Montalbano est égal à lui-même dans cet excellent opus de la série. Fatigué, vieillissant avec quelques douleurs qui apparaissent, il savoure un sommeil quelque peu agité par un rêve, dans sa belle maison donnant sur la plage de Marinella. Dehors, un orage sévit accompagné de forte pluie. Montalbano se réfugie dans le confort de son lit où il dort, nu. Surgit Catarella, et ses pitreries, qui annonce la découverte d'un cadavre.
Livia, la fiancée du commissaire - il n'est pas tout à fait célibataire -, se manifeste par téléphone, comme la plupart du temps. Elle vit dans le nord de l'Italie et n'apparait que rarement. le couple se dispute toujours, mais Livia joue tout de même souvent un rôle secondaire qui permet de débloquer certaines situations.
Mimi Augello, l'inspecteur collaborateur de Montalbano est aussi un ami. Mais il a ses humeurs. Et les deux hommes sont plutôt en froid. Bien que marié à Beba et père d'un jeune enfant, Mimi reste un incorrigible coureur de jupon – l'archétype du mâle italien -, ce qui lui complique quelque peu l'existence. Alors qu'il semble incapable de communiquer avec son supérieur et ami, le roman bascule par moments dans l'épistolaire, avec des échanges entre Mimi et Montalbano, mais aussi des écrits de Montalbano qu'il s'adresse à lui-même pour éclaircir ses pensées.
Salvo Montalbano, la cinquantaine passée, apparaît vulnérable. Facilement débordé par ses émotions, à plusieurs reprises dans le récit, il pleure – et ce n'est pas seulement devant un bon repas.

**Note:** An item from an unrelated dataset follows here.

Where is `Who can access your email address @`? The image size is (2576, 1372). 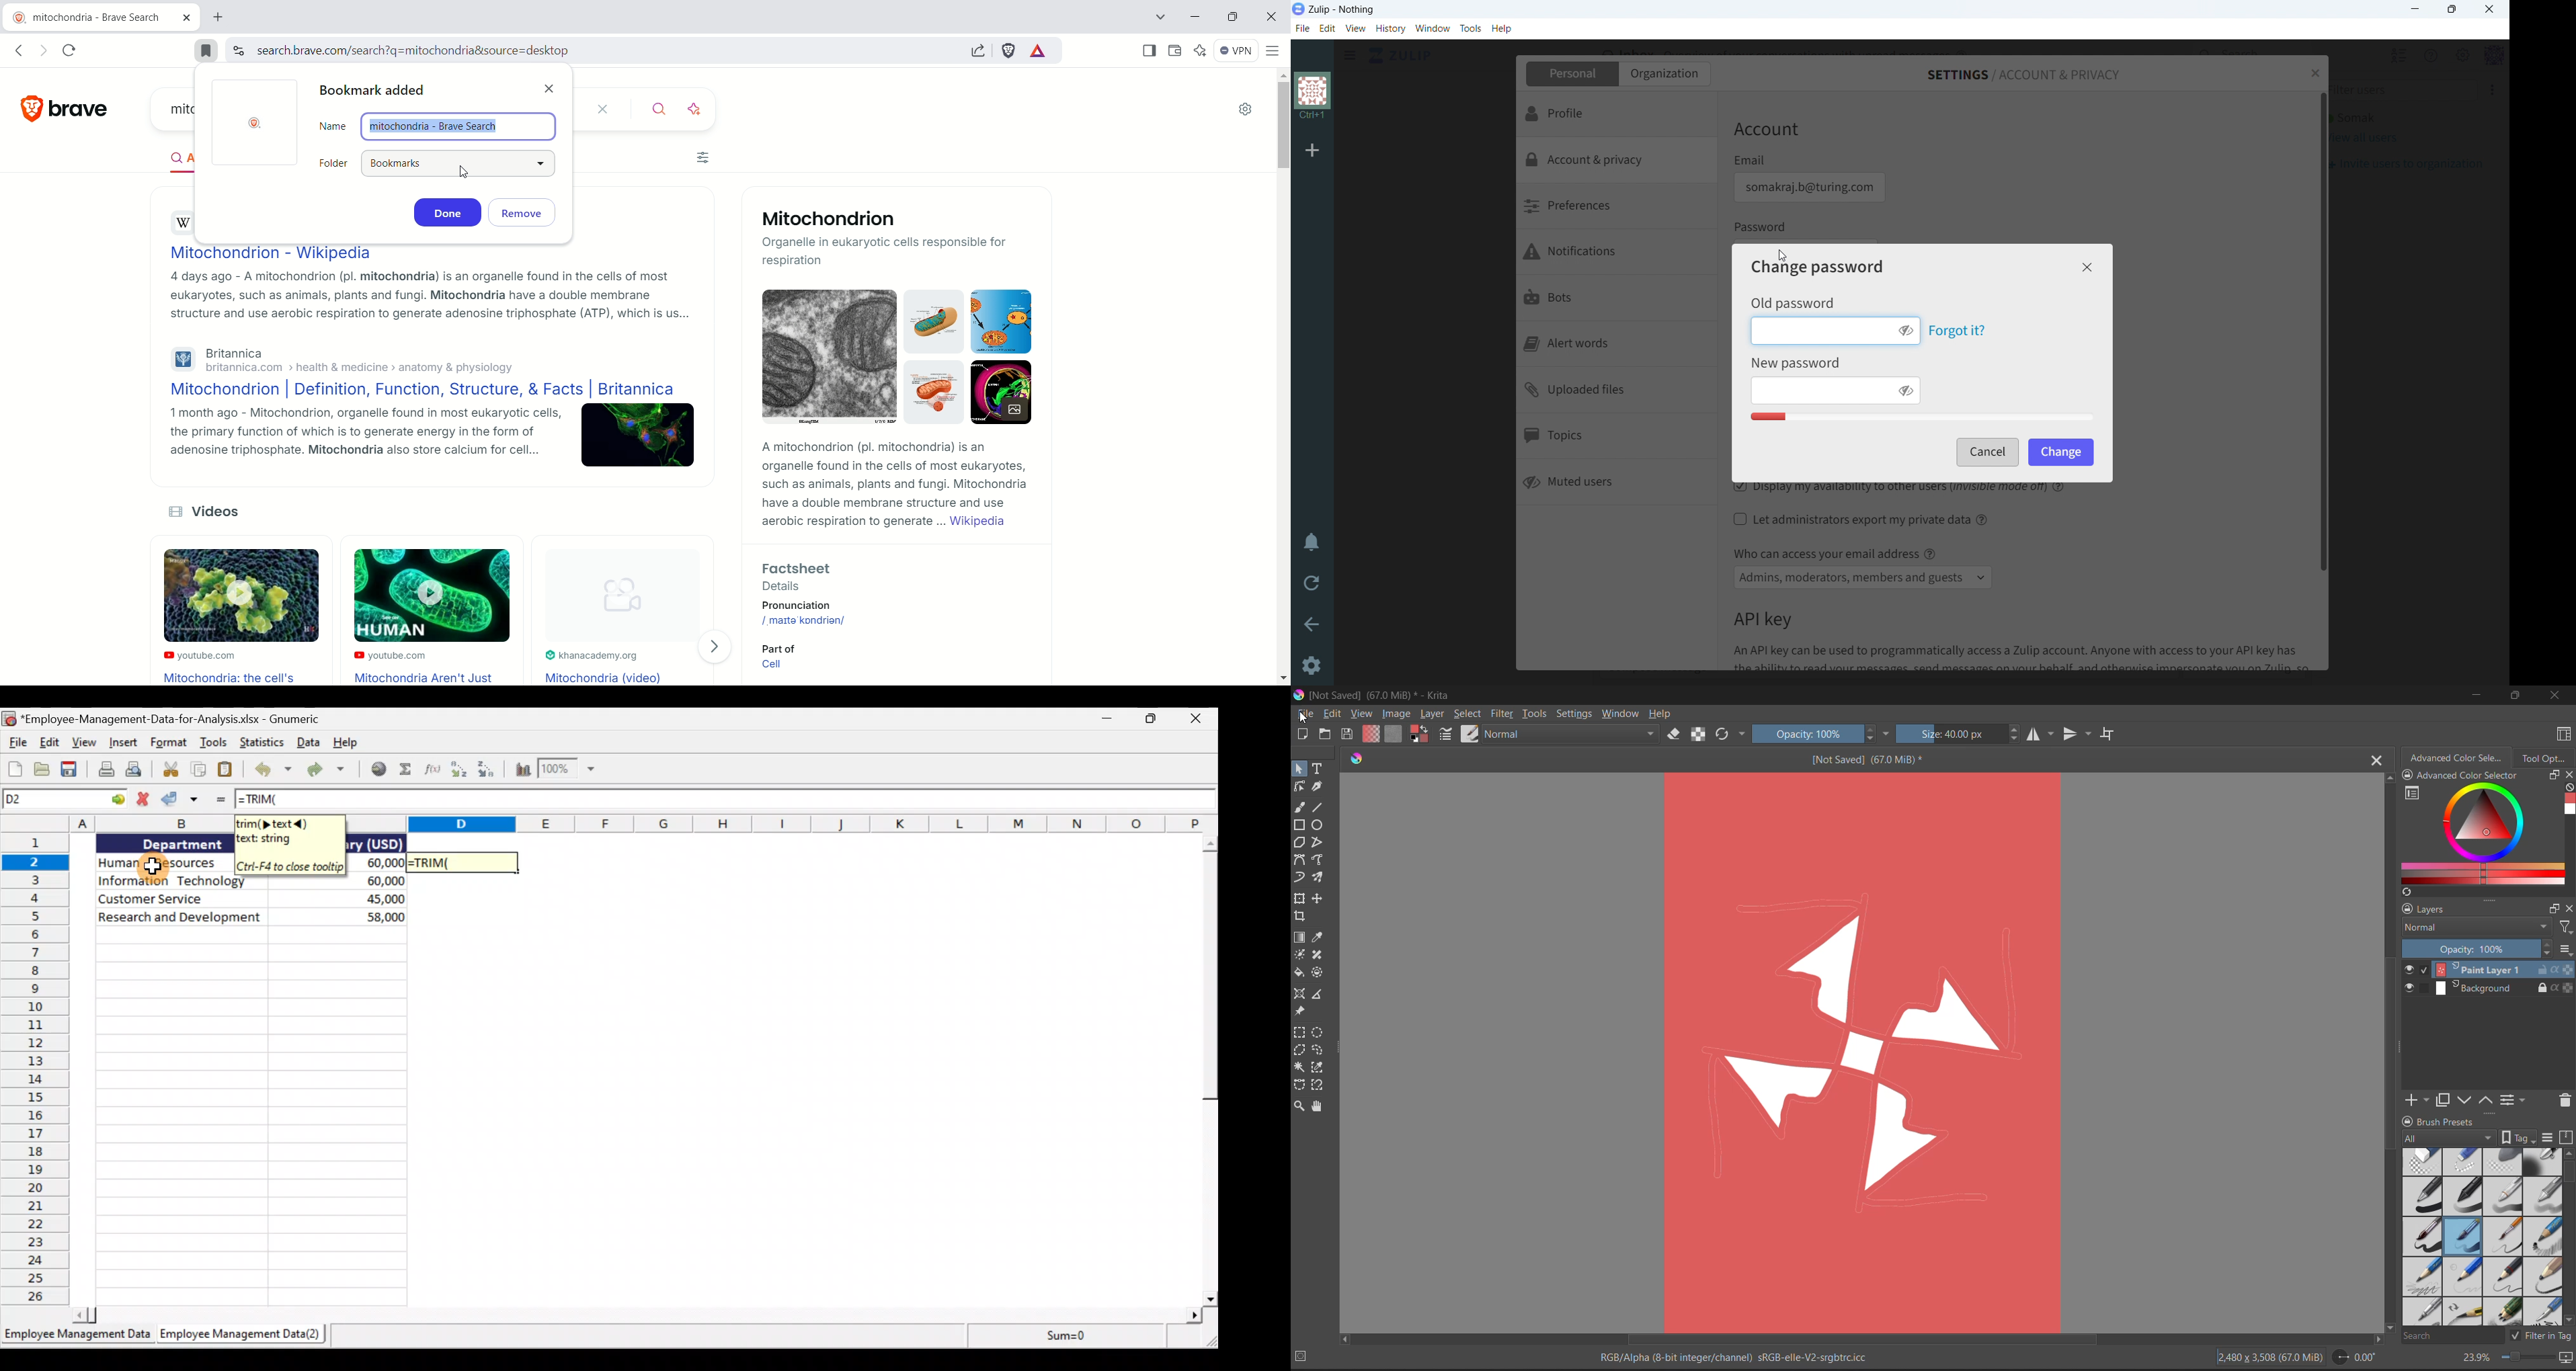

L'action se passe en 2001. Les actualités télévisées mentionnent l'attaque des Twin Towers et les conséquences du passage à l'Euro. C'est l'été, et après l'orage, Montalbano constate les effets navrants de la pollution sur la plage.
Andrea Camilleri ancre ses récits dans la réalité de son temps et de son pays, avec la présence de la Mafia qui continue de défier la loi, ou plutôt qui dicte toujours sa propre loi. Il semble que le cadavre, trouvé en morceaux, très abimé, dans un sac poubelle, soit justement une nouvelle oeuvre de la Mafia...
L'humour de l'auteur, qui imprègne sa langue si bien traduite par
Serge Quadruppani, sauve heureusement ses romans du sordide. Il égratigne certaines strates de la société sicilienne, comme par exemple les banquiers. Mais il met aussi en avant, par le truchement d'un Montalbano bon vivant, les plaisirs culinaires du pays, ainsi que la beauté de ses paysages. La cuisine d'Adelina réconforte le commissaire, et le touche, à lui faire monter les larmes aux yeux. Et la scène de dégustation de cannolos dans un silence quasi religieux, réconcilie presque Montalbano avec le rétif légiste Pasquano.
Le titre,
le Champ du potier, fait référence à un passage de l'évangile de St Matthieu. Camilleri adresse par ailleurs quelques clin d'oeil littéraires, dont un vraiment malicieux, pas le moindre, à lui-même. En effet, Montalbano se plonge un moment dans un roman de l'auteur, jusqu'à ce que ses yeux fassent " pupi pupi".
Les aficionados de Camilleri peuvent se réjouir. Ce roman s'inscrit dans la liste des meilleurs, pour son humour, toujours, mais aussi pour la tendresse que l'auteur porte à ses personnages.